• _Work request_
Count the lines below that contain the word "toolbar", and reply with only that number.

• _Task data_
---*---
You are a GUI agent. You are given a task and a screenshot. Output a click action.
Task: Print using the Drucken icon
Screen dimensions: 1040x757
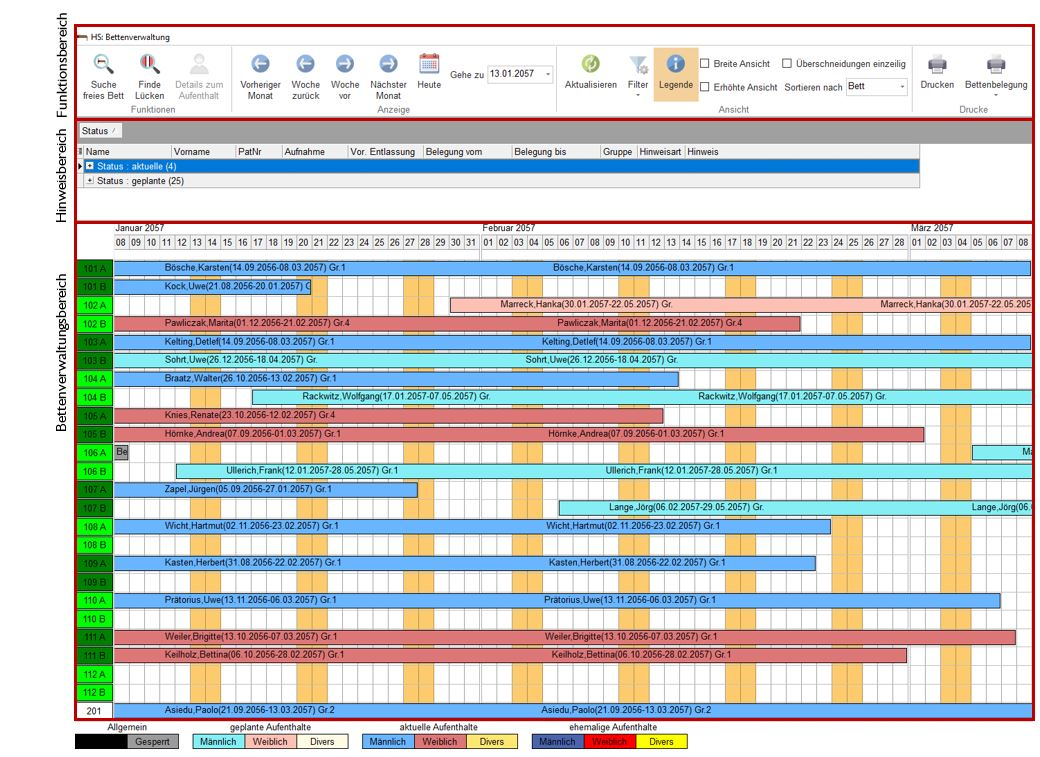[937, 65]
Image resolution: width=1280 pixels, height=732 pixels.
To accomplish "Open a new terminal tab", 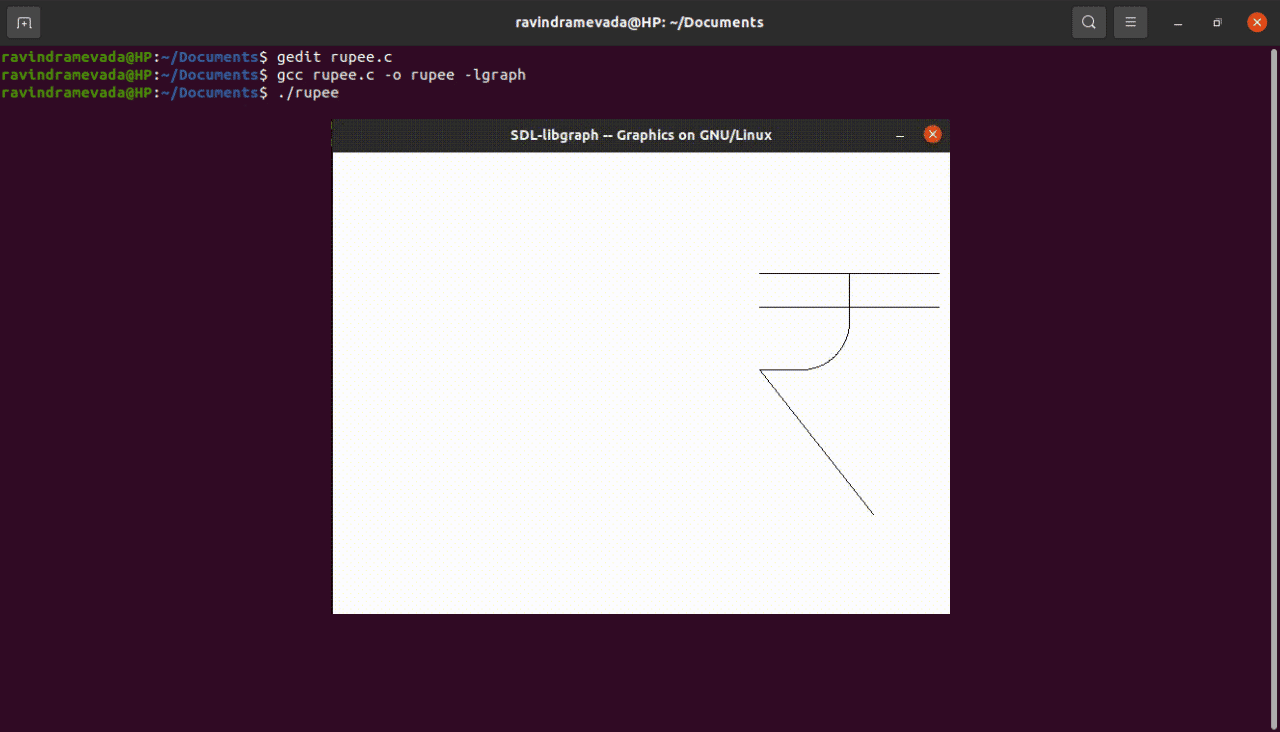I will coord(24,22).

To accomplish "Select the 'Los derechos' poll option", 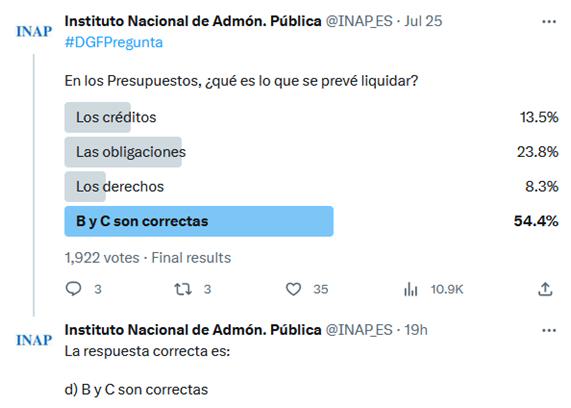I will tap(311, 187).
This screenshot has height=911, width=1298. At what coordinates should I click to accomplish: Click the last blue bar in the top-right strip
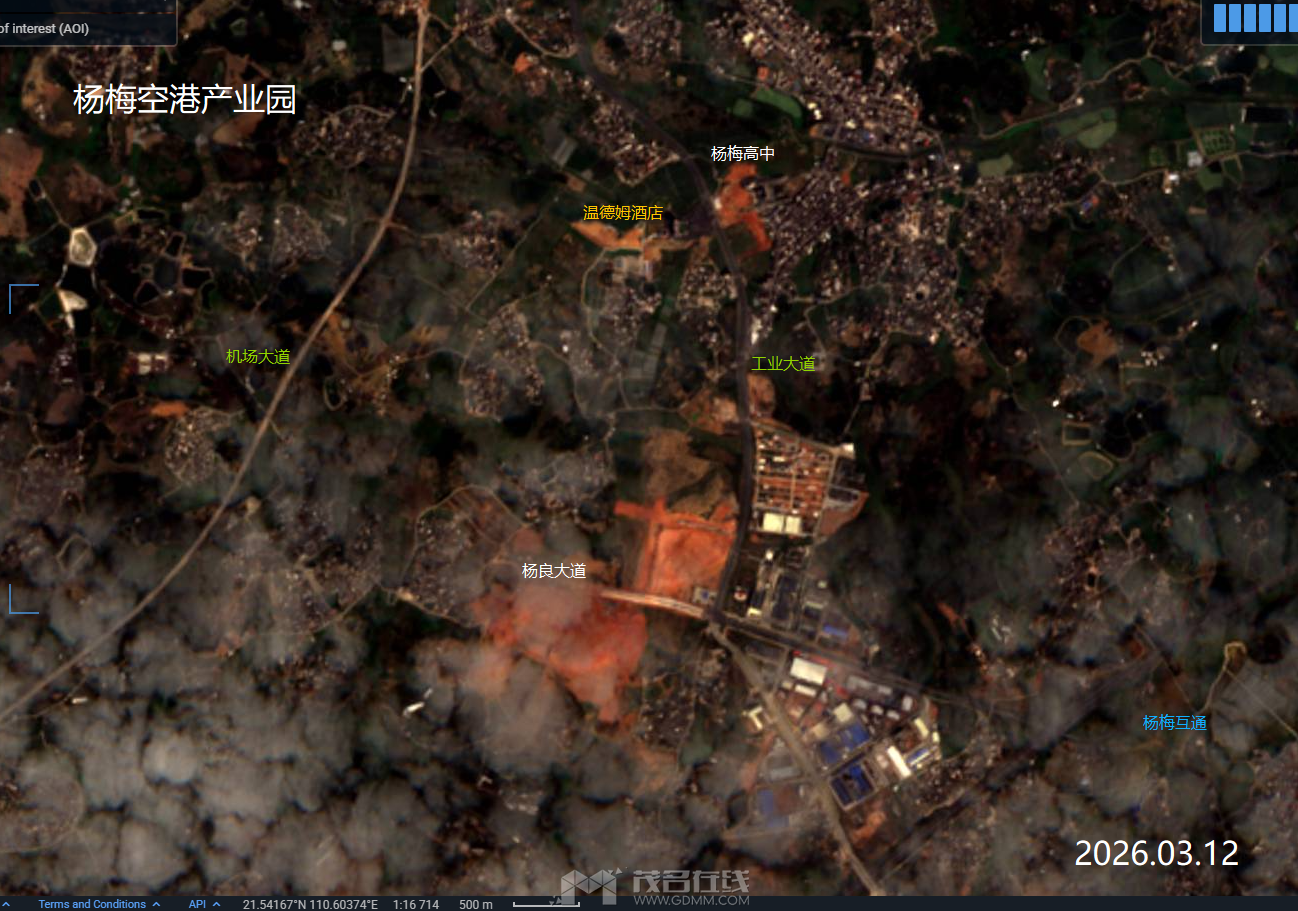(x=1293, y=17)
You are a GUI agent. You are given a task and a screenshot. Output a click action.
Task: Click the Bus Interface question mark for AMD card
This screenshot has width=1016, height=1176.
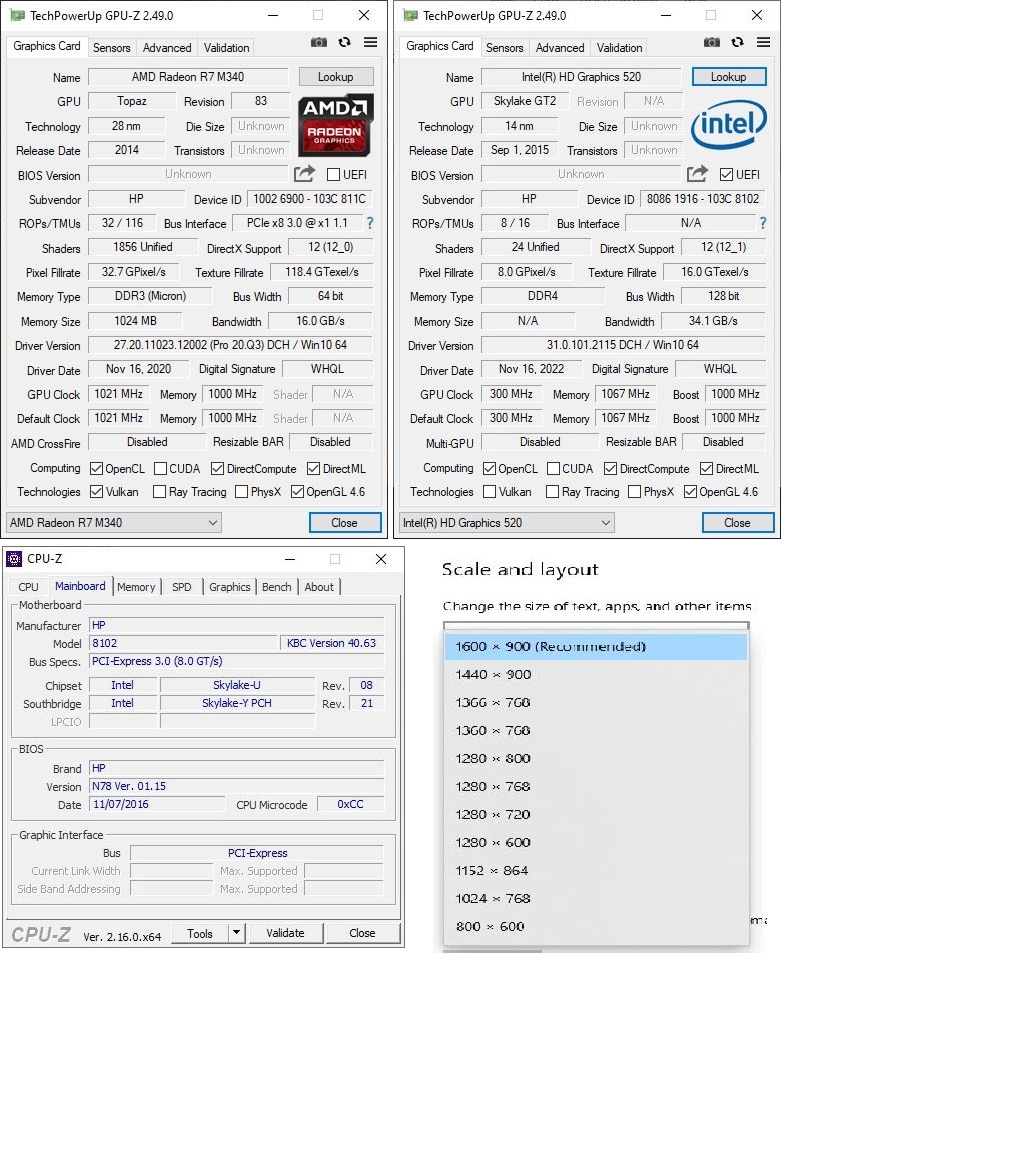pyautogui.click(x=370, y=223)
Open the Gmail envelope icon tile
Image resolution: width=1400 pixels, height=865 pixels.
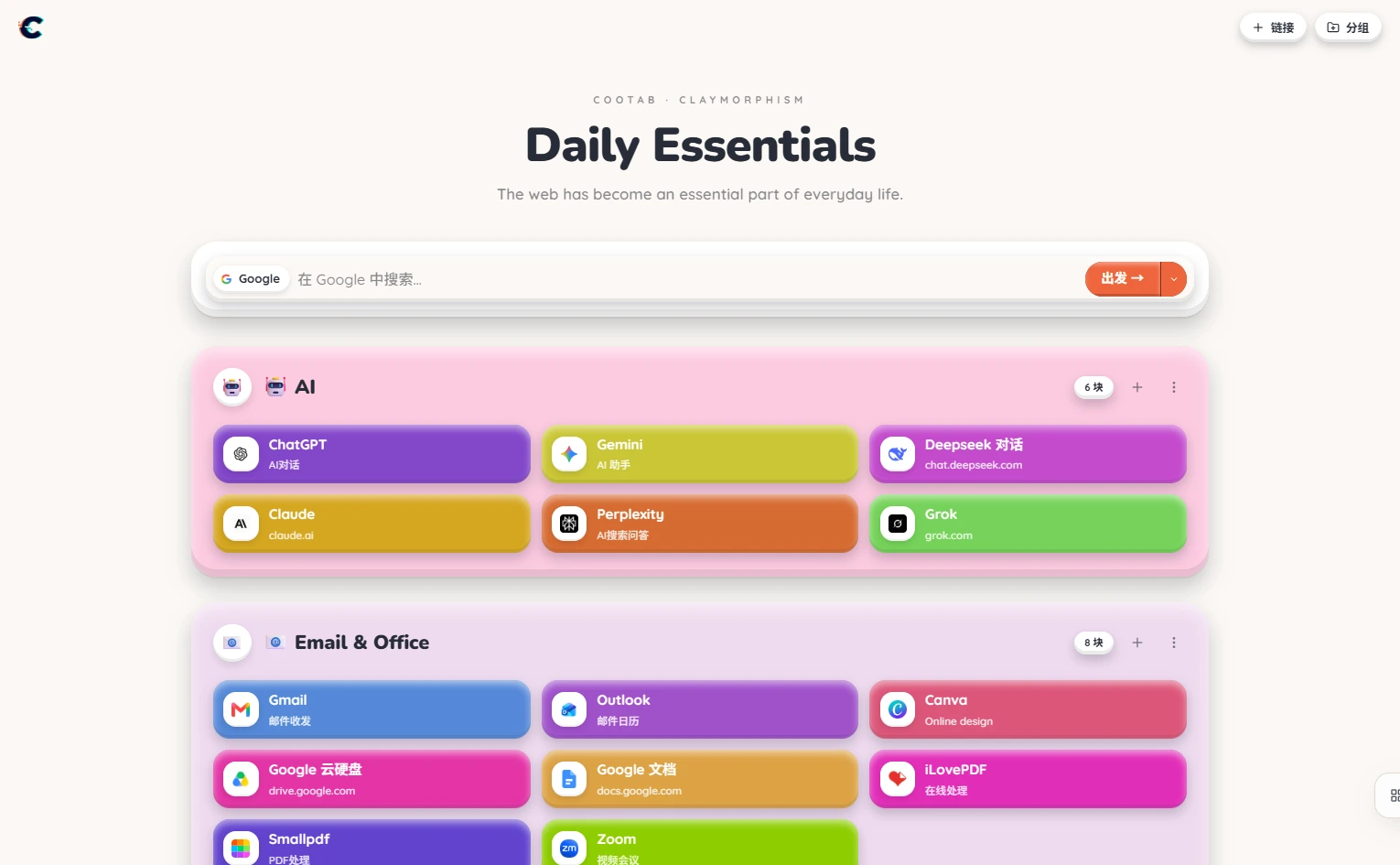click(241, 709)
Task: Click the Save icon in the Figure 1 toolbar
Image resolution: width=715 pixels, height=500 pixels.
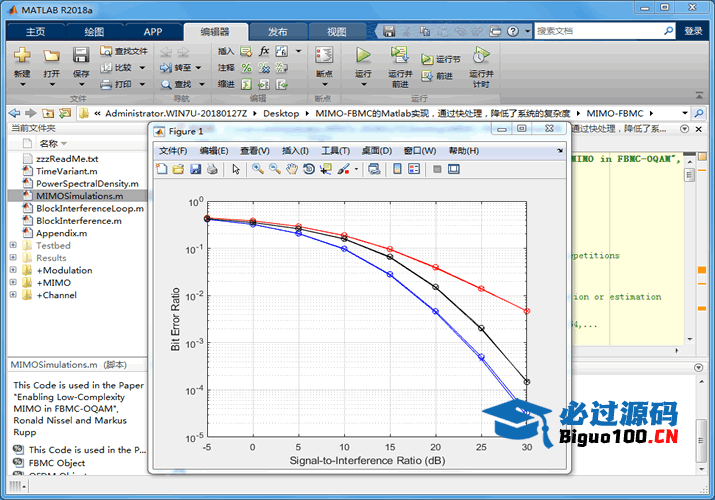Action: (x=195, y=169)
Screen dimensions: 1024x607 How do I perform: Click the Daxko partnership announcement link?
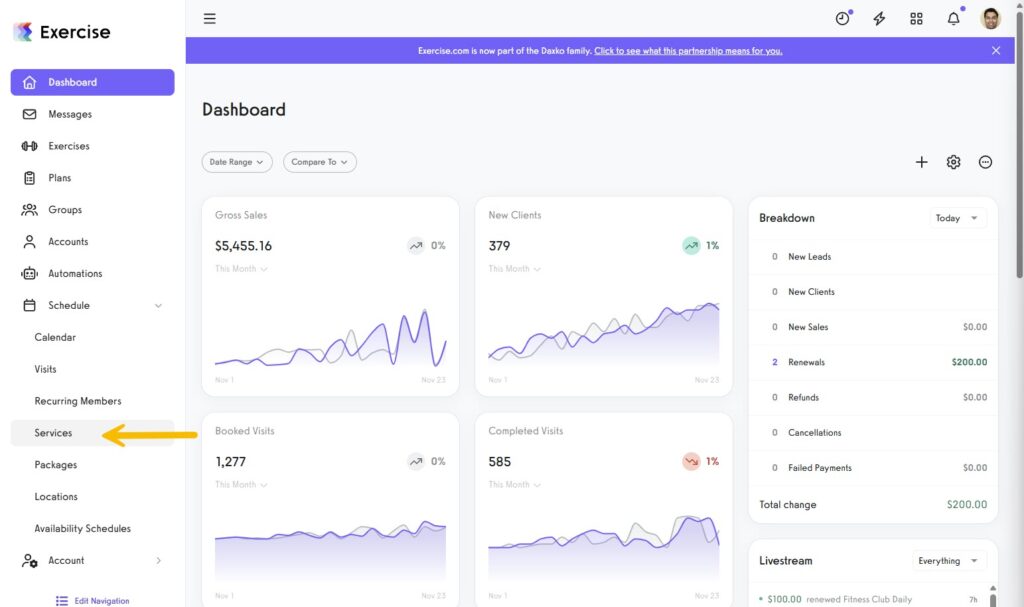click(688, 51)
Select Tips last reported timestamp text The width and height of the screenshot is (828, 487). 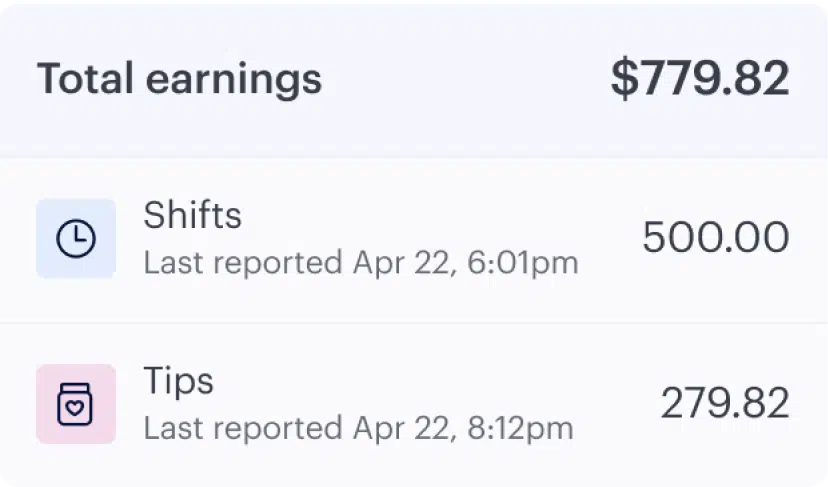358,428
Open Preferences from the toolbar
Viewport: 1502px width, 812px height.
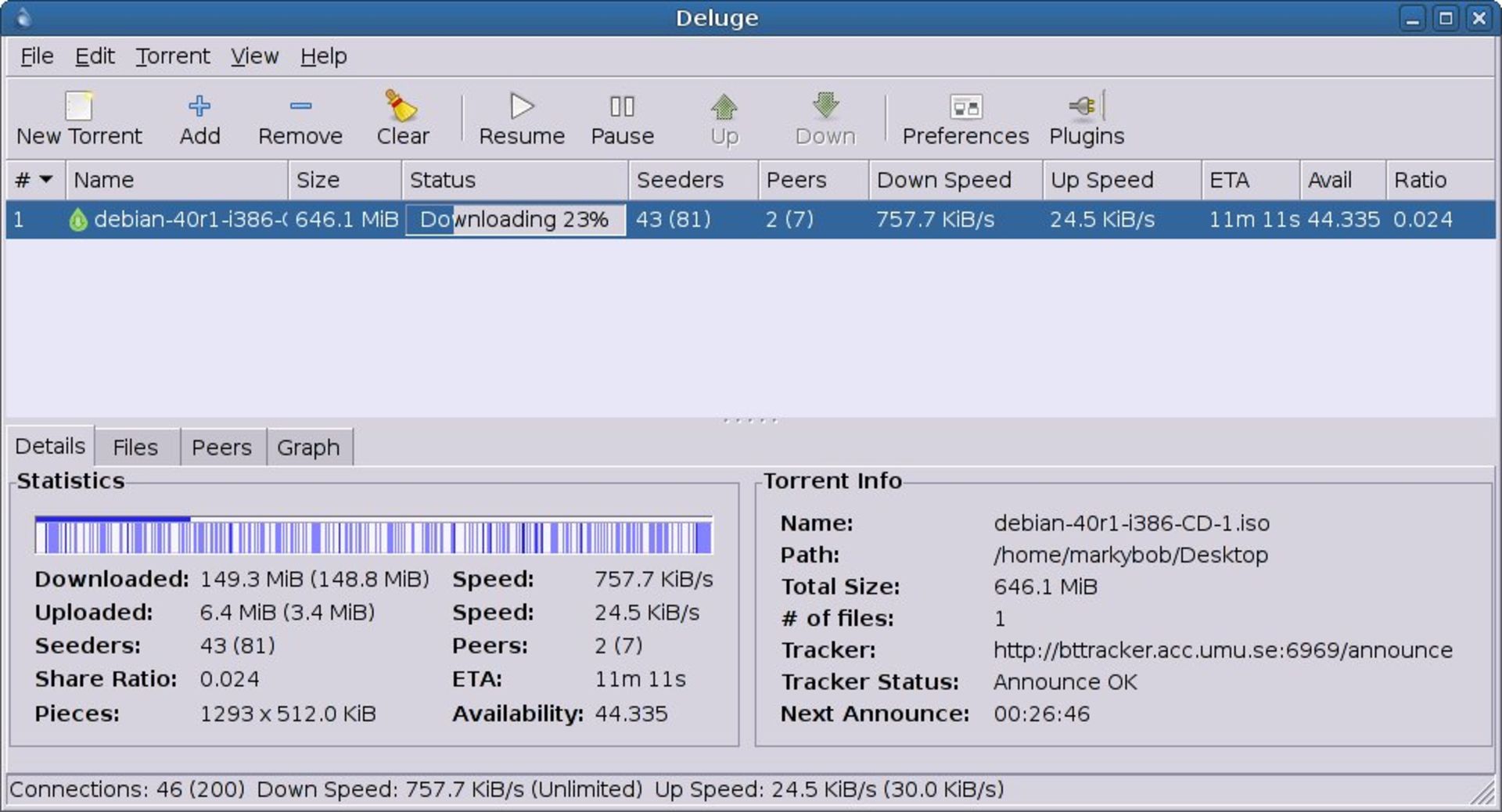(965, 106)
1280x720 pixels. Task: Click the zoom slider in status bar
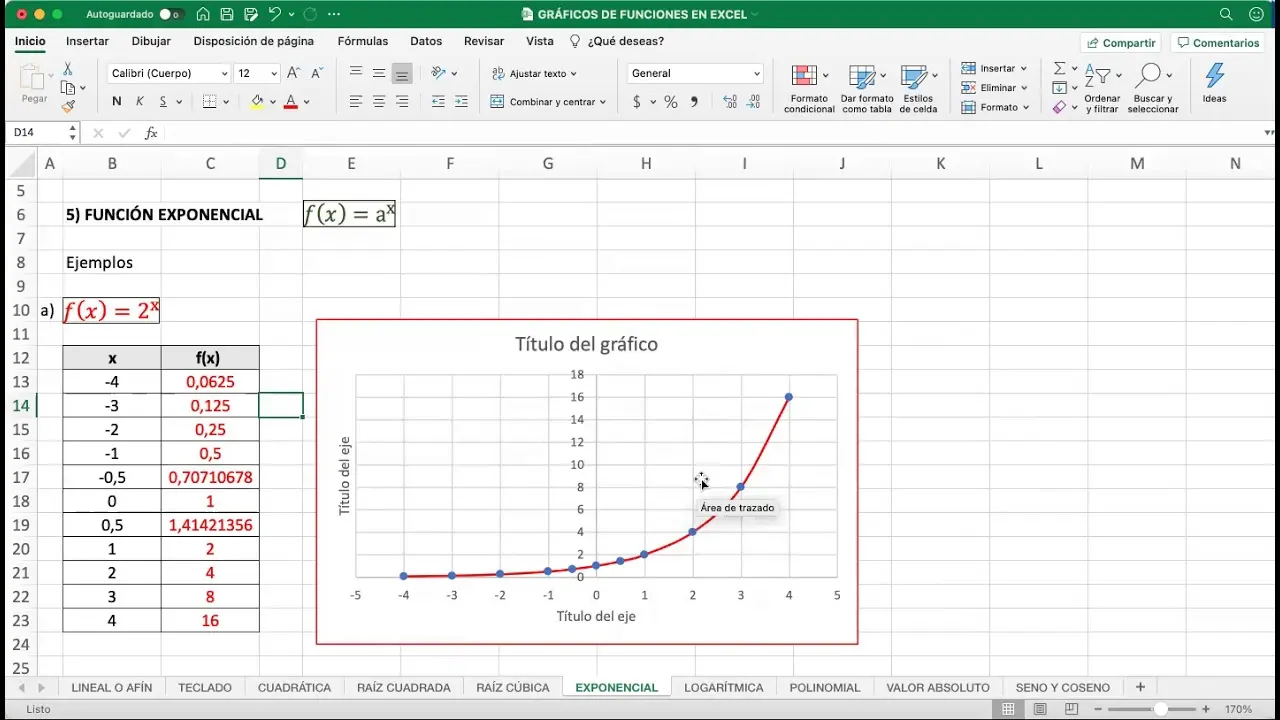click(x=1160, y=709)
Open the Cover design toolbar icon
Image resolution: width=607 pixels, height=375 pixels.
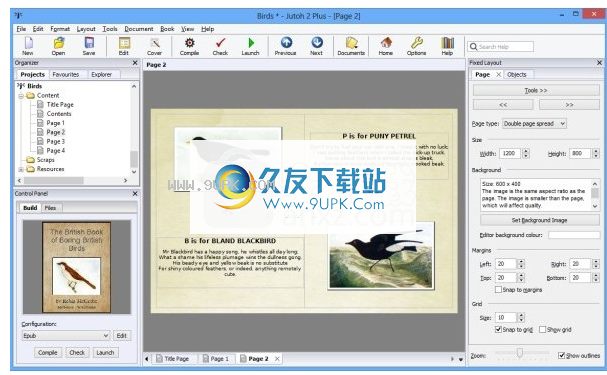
---*---
• _Task output_
3